- **Task requirements**
Copy out each of the following lines word for word, with nothing changed or left out.

=== Dataset excerpts ===

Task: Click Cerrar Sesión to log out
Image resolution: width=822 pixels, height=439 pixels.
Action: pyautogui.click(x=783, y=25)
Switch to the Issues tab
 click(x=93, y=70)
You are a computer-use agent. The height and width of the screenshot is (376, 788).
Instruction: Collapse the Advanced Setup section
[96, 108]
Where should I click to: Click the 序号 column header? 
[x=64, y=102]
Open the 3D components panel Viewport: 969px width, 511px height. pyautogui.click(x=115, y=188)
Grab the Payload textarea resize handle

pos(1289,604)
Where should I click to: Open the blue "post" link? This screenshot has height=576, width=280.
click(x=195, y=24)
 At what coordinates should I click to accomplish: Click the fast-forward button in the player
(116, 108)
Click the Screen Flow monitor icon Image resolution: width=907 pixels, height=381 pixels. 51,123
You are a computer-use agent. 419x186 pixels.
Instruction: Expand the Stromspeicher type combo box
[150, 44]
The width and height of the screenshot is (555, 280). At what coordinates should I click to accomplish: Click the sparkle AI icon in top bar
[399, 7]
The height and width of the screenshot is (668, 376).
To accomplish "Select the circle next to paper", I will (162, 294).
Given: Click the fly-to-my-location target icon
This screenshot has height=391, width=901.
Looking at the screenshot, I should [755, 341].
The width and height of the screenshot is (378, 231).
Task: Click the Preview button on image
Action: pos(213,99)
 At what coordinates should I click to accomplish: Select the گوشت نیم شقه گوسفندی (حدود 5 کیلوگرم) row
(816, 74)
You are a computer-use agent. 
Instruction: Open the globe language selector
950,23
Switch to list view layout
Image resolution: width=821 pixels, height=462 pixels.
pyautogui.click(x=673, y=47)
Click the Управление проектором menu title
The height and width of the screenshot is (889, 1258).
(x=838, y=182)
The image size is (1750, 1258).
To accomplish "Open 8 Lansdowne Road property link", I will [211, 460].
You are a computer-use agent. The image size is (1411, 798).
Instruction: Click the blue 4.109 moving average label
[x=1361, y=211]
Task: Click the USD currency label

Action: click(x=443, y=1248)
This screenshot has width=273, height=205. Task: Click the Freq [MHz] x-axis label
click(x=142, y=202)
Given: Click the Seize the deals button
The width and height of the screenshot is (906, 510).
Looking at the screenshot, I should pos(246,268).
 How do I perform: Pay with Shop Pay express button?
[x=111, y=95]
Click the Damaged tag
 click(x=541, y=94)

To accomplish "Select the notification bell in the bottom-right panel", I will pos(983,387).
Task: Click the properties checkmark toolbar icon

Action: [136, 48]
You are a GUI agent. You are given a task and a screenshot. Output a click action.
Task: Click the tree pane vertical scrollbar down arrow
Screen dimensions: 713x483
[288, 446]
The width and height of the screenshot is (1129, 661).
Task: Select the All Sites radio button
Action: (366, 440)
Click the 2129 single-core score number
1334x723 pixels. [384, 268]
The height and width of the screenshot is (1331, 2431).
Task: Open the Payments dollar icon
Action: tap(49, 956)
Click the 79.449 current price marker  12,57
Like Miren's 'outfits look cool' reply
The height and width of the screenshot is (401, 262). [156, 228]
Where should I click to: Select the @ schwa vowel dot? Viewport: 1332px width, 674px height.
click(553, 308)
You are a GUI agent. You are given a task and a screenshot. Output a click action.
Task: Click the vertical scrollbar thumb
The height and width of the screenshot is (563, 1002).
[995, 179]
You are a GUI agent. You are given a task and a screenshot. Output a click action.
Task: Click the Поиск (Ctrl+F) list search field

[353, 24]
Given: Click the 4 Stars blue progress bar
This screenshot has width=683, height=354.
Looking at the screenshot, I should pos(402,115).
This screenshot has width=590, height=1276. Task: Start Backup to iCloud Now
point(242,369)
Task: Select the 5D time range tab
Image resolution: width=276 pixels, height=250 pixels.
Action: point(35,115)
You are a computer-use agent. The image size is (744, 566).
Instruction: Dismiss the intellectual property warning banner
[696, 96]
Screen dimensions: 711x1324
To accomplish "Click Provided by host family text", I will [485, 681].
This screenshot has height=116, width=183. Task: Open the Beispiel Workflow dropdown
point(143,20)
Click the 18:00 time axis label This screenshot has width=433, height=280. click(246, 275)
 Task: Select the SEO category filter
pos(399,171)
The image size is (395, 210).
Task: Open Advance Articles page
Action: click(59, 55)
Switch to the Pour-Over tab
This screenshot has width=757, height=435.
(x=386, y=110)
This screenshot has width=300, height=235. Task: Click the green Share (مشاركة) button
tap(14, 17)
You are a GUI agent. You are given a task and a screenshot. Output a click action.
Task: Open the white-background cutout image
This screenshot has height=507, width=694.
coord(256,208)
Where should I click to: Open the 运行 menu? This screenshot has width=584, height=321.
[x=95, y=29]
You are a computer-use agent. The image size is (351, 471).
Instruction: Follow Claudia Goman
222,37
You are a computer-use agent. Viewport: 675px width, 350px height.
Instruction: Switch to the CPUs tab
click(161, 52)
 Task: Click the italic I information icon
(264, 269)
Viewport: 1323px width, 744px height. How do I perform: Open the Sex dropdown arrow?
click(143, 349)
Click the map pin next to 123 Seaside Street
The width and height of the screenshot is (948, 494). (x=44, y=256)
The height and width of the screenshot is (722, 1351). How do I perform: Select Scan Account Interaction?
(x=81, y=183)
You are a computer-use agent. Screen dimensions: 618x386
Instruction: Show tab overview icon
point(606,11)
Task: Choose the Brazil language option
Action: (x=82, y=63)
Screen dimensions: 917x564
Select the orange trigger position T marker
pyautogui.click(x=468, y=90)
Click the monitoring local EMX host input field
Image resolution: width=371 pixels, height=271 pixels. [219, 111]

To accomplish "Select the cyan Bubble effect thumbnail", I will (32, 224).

===

- **Written solution**
Task: Click Cerrar Sesión to log out
Image resolution: width=822 pixels, height=439 pixels.
Action: pyautogui.click(x=783, y=25)
Switch to the Issues tab
 click(x=93, y=70)
You are a computer-use agent. The height and width of the screenshot is (376, 788).
Instruction: Collapse the Advanced Setup section
[96, 108]
Where should I click to: Click the 序号 column header? 
[x=64, y=102]
Open the 3D components panel Viewport: 969px width, 511px height. pyautogui.click(x=115, y=188)
Grab the Payload textarea resize handle

pos(1289,604)
Where should I click to: Open the blue "post" link? This screenshot has height=576, width=280.
click(x=195, y=24)
 At what coordinates should I click to accomplish: Click the fast-forward button in the player
(116, 108)
Click the Screen Flow monitor icon Image resolution: width=907 pixels, height=381 pixels. 51,123
You are a computer-use agent. 419x186 pixels.
Instruction: Expand the Stromspeicher type combo box
[150, 44]
The width and height of the screenshot is (555, 280). At what coordinates should I click to accomplish: Click the sparkle AI icon in top bar
[399, 7]
The height and width of the screenshot is (668, 376).
To accomplish "Select the circle next to paper", I will (162, 294).
Given: Click the fly-to-my-location target icon
This screenshot has height=391, width=901.
Looking at the screenshot, I should [755, 341].
The width and height of the screenshot is (378, 231).
Task: Click the Preview button on image
Action: pos(213,99)
 At what coordinates should I click to accomplish: Select the گوشت نیم شقه گوسفندی (حدود 5 کیلوگرم) row
(816, 74)
You are a computer-use agent. 
Instruction: Open the globe language selector
950,23
Switch to list view layout
Image resolution: width=821 pixels, height=462 pixels.
pyautogui.click(x=673, y=47)
Click the Управление проектором menu title
The height and width of the screenshot is (889, 1258).
(x=838, y=182)
The image size is (1750, 1258).
To accomplish "Open 8 Lansdowne Road property link", I will [211, 460].
You are a computer-use agent. The image size is (1411, 798).
Instruction: Click the blue 4.109 moving average label
[x=1361, y=211]
Task: Click the USD currency label

Action: click(x=443, y=1248)
This screenshot has width=273, height=205. Task: Click the Freq [MHz] x-axis label
click(x=142, y=202)
Given: Click the Seize the deals button
The width and height of the screenshot is (906, 510).
Looking at the screenshot, I should pos(246,268).
 How do I perform: Pay with Shop Pay express button?
[x=111, y=95]
Click the Damaged tag
 click(x=541, y=94)

To accomplish "Select the notification bell in the bottom-right panel", I will pos(983,387).
Task: Click the properties checkmark toolbar icon

Action: [136, 48]
You are a GUI agent. You are given a task and a screenshot. Output a click action.
Task: Click the tree pane vertical scrollbar down arrow
Screen dimensions: 713x483
[288, 446]
The width and height of the screenshot is (1129, 661).
Task: Select the All Sites radio button
Action: (366, 440)
Click the 2129 single-core score number
1334x723 pixels. [384, 268]
The height and width of the screenshot is (1331, 2431).
Task: Open the Payments dollar icon
Action: tap(49, 956)
Click the 79.449 current price marker  12,57
Like Miren's 'outfits look cool' reply
The height and width of the screenshot is (401, 262). [156, 228]
Where should I click to: Select the @ schwa vowel dot? Viewport: 1332px width, 674px height.
click(553, 308)
You are a GUI agent. You are given a task and a screenshot. Output a click action.
Task: Click the vertical scrollbar thumb
The height and width of the screenshot is (563, 1002).
[995, 179]
You are a GUI agent. You are given a task and a screenshot. Output a click action.
Task: Click the Поиск (Ctrl+F) list search field

[353, 24]
Given: Click the 4 Stars blue progress bar
This screenshot has width=683, height=354.
Looking at the screenshot, I should pos(402,115).
This screenshot has width=590, height=1276. Task: Start Backup to iCloud Now
point(242,369)
Task: Select the 5D time range tab
Image resolution: width=276 pixels, height=250 pixels.
Action: point(35,115)
You are a computer-use agent. The image size is (744, 566).
Instruction: Dismiss the intellectual property warning banner
[696, 96]
Screen dimensions: 711x1324
To accomplish "Click Provided by host family text", I will [485, 681].
This screenshot has height=116, width=183. Task: Open the Beispiel Workflow dropdown
point(143,20)
Click the 18:00 time axis label This screenshot has width=433, height=280. click(246, 275)
 Task: Select the SEO category filter
pos(399,171)
The image size is (395, 210).
Task: Open Advance Articles page
Action: click(59, 55)
Switch to the Pour-Over tab
This screenshot has width=757, height=435.
(x=386, y=110)
This screenshot has width=300, height=235. Task: Click the green Share (مشاركة) button
tap(14, 17)
You are a GUI agent. You are given a task and a screenshot. Output a click action.
Task: Open the white-background cutout image
This screenshot has height=507, width=694.
coord(256,208)
Where should I click to: Open the 运行 menu? This screenshot has width=584, height=321.
[x=95, y=29]
You are a computer-use agent. The image size is (351, 471).
Instruction: Follow Claudia Goman
222,37
You are a computer-use agent. Viewport: 675px width, 350px height.
Instruction: Switch to the CPUs tab
click(161, 52)
 Task: Click the italic I information icon
(264, 269)
Viewport: 1323px width, 744px height. How do I perform: Open the Sex dropdown arrow?
click(143, 349)
Click the map pin next to 123 Seaside Street
The width and height of the screenshot is (948, 494). (x=44, y=256)
The height and width of the screenshot is (722, 1351). How do I perform: Select Scan Account Interaction?
(x=81, y=183)
You are a computer-use agent. Screen dimensions: 618x386
Instruction: Show tab overview icon
point(606,11)
Task: Choose the Brazil language option
Action: (x=82, y=63)
Screen dimensions: 917x564
Select the orange trigger position T marker
pyautogui.click(x=468, y=90)
Click the monitoring local EMX host input field
Image resolution: width=371 pixels, height=271 pixels. [219, 111]

To accomplish "Select the cyan Bubble effect thumbnail", I will (32, 224).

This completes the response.